→ Goal of the exercise: Write out the lines below verbatim, starting with the line containing "Open the Terminal" and ending with the line containing "click(553, 53)", both included.

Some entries
● ● ● ●
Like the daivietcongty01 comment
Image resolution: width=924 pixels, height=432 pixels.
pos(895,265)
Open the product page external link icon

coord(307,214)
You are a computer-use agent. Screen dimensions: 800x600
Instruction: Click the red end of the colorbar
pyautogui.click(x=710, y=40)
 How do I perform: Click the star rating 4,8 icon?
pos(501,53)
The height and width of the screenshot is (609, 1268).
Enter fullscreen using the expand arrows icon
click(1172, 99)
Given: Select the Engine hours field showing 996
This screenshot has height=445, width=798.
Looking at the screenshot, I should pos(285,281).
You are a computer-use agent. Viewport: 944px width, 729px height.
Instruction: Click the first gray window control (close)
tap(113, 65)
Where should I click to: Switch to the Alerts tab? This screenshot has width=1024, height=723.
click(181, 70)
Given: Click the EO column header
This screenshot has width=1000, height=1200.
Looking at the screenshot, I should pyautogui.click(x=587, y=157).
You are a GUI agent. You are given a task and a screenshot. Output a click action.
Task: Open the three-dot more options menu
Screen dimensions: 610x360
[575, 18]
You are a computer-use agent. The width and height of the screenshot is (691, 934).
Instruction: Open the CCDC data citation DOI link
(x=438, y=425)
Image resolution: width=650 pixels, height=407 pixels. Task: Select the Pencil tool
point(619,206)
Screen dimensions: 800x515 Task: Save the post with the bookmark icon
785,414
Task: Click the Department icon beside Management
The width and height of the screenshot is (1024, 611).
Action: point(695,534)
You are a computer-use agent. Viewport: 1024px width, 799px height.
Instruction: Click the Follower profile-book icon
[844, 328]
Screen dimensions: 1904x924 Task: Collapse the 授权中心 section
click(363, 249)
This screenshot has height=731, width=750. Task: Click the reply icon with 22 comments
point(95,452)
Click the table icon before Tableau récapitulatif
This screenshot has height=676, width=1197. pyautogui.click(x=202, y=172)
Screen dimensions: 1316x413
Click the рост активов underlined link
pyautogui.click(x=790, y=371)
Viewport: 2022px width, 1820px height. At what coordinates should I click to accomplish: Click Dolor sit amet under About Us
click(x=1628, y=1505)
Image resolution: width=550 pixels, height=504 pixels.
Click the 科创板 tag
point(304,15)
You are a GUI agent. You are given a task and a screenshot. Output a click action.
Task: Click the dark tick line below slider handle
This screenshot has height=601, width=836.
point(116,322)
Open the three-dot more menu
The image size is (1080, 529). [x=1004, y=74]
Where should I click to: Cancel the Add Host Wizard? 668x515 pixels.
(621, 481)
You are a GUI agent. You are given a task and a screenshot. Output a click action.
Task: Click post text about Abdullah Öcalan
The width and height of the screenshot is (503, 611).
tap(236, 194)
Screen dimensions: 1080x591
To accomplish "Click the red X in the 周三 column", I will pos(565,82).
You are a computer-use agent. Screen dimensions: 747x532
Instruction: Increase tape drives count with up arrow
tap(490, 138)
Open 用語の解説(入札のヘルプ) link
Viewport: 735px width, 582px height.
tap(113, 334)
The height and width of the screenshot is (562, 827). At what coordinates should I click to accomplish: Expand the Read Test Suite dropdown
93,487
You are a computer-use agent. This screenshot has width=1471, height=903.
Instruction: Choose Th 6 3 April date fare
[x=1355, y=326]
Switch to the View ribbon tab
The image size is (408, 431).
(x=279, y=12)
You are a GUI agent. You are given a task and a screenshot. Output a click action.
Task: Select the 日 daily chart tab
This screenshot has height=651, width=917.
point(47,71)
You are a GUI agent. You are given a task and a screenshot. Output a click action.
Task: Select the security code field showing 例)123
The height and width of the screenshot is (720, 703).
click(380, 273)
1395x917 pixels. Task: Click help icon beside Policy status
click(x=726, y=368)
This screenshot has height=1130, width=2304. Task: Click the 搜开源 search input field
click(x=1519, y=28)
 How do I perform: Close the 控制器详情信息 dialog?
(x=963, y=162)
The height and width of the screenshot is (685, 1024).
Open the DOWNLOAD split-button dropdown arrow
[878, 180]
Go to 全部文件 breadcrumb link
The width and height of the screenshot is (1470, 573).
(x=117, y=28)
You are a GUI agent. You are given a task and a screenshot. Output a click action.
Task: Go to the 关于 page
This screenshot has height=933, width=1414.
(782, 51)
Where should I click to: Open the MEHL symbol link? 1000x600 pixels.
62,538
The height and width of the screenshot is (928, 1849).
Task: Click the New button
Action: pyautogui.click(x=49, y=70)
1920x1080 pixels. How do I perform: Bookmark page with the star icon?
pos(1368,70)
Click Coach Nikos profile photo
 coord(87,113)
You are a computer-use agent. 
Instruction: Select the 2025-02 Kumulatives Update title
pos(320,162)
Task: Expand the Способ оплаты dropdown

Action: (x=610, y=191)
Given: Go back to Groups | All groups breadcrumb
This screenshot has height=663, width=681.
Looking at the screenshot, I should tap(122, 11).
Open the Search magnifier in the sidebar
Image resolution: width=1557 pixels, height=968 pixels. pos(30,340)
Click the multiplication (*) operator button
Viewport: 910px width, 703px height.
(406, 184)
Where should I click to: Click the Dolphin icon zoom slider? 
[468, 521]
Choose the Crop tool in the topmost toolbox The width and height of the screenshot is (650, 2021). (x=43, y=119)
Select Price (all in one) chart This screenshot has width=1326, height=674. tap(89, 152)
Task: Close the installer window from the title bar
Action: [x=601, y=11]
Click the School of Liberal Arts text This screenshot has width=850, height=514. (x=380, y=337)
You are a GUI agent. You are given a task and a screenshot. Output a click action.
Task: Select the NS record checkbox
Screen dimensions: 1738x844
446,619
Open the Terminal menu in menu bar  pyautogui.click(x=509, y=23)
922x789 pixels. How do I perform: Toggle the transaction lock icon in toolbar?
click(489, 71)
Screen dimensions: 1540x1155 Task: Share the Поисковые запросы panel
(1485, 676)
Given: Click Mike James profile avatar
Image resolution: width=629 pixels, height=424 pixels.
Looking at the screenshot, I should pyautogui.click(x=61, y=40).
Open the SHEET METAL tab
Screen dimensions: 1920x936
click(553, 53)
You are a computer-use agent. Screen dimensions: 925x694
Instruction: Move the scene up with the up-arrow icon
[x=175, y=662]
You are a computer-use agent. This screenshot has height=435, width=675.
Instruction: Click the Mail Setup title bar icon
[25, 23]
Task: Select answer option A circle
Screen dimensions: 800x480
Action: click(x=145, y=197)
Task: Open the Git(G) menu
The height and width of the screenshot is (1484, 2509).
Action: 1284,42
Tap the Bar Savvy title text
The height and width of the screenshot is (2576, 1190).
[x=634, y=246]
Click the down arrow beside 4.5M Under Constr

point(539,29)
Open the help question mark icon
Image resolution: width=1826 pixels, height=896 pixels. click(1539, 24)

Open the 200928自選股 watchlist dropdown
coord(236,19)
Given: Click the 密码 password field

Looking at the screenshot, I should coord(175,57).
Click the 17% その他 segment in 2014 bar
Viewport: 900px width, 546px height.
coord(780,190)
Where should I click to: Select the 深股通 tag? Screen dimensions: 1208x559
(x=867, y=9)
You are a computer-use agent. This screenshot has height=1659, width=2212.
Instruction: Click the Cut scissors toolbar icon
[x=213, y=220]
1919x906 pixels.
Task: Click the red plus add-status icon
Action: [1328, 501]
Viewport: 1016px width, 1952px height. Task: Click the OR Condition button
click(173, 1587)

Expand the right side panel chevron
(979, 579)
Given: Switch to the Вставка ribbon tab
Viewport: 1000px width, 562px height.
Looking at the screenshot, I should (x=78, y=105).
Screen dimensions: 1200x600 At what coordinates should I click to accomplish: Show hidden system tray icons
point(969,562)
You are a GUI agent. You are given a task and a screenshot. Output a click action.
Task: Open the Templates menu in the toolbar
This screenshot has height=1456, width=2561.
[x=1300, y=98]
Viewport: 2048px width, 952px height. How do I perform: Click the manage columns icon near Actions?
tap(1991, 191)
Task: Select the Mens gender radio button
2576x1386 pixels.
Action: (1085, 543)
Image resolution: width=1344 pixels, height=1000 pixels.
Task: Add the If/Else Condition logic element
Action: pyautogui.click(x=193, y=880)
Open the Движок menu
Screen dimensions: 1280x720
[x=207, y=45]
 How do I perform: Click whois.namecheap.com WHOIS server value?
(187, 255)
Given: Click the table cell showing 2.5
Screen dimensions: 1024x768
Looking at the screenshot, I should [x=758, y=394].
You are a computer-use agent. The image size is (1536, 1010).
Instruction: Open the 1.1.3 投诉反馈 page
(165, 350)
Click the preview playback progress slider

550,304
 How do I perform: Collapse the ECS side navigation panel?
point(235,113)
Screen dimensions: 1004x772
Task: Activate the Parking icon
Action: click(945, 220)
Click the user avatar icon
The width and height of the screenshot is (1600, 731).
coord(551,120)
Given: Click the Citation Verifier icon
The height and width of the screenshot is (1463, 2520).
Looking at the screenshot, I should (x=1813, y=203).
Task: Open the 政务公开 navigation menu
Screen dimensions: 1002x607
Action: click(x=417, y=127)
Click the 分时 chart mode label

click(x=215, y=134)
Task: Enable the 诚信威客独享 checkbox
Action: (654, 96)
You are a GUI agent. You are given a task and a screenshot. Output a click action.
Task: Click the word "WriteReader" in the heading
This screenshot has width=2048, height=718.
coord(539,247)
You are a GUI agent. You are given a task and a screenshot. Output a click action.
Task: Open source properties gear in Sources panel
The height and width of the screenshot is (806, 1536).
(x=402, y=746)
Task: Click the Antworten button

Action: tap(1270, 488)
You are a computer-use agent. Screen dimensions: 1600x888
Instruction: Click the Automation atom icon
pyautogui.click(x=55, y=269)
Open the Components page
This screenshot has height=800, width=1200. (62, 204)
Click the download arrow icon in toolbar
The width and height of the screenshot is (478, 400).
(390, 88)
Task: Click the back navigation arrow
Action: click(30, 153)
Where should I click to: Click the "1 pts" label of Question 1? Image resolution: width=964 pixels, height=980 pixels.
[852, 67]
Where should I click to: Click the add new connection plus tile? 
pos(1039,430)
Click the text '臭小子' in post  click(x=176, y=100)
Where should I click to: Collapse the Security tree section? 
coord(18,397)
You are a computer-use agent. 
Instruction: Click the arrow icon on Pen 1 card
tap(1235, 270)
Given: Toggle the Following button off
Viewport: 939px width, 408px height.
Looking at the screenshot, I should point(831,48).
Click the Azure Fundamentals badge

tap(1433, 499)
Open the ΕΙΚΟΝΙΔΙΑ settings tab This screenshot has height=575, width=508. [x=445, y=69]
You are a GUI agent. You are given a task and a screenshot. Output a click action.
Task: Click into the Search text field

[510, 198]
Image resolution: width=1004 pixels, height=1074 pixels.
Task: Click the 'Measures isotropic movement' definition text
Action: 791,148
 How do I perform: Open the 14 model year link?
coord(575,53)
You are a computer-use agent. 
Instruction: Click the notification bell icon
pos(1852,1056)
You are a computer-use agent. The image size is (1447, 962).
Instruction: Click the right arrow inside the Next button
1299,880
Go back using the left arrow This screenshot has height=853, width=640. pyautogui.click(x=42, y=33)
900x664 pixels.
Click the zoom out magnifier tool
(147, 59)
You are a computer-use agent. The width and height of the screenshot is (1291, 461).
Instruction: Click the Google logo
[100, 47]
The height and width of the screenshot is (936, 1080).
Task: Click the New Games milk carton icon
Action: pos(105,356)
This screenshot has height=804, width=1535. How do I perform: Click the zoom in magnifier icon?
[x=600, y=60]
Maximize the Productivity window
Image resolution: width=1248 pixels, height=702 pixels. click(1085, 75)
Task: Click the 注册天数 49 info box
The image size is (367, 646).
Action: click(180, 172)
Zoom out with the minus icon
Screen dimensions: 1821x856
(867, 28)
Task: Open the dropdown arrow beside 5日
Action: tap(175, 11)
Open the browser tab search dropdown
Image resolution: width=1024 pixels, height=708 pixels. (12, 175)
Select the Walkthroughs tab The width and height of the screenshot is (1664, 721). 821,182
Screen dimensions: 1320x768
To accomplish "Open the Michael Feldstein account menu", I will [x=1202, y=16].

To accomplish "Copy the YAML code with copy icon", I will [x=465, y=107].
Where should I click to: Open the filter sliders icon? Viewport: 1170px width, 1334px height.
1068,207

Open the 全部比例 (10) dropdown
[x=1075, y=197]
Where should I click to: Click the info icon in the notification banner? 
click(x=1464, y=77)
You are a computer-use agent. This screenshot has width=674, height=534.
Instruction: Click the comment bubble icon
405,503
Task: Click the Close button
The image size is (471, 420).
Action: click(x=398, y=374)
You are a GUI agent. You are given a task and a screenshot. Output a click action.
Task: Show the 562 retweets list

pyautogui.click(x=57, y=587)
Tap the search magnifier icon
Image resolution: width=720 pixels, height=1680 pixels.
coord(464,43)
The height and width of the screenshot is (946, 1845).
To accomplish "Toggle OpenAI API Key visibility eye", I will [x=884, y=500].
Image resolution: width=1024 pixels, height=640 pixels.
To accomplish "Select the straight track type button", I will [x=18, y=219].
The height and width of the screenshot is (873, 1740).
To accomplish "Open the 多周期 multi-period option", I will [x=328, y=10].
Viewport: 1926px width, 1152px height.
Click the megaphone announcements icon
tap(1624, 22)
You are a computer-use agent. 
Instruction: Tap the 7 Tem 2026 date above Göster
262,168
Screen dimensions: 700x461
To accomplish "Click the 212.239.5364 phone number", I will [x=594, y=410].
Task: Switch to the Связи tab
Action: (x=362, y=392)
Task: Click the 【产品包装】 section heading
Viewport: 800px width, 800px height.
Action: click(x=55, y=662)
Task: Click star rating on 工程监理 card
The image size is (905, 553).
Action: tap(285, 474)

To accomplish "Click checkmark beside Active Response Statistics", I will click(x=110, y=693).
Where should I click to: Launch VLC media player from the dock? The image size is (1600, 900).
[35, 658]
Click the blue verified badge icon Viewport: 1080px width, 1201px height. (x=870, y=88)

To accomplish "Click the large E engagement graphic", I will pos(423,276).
● ● ● ●
→ The answer:
Open the Terminal menu in menu bar  pyautogui.click(x=509, y=23)
922x789 pixels. How do I perform: Toggle the transaction lock icon in toolbar?
click(489, 71)
Screen dimensions: 1540x1155 Task: Share the Поисковые запросы panel
(1485, 676)
Given: Click Mike James profile avatar
Image resolution: width=629 pixels, height=424 pixels.
Looking at the screenshot, I should pyautogui.click(x=61, y=40).
Open the SHEET METAL tab
Screen dimensions: 1920x936
click(553, 53)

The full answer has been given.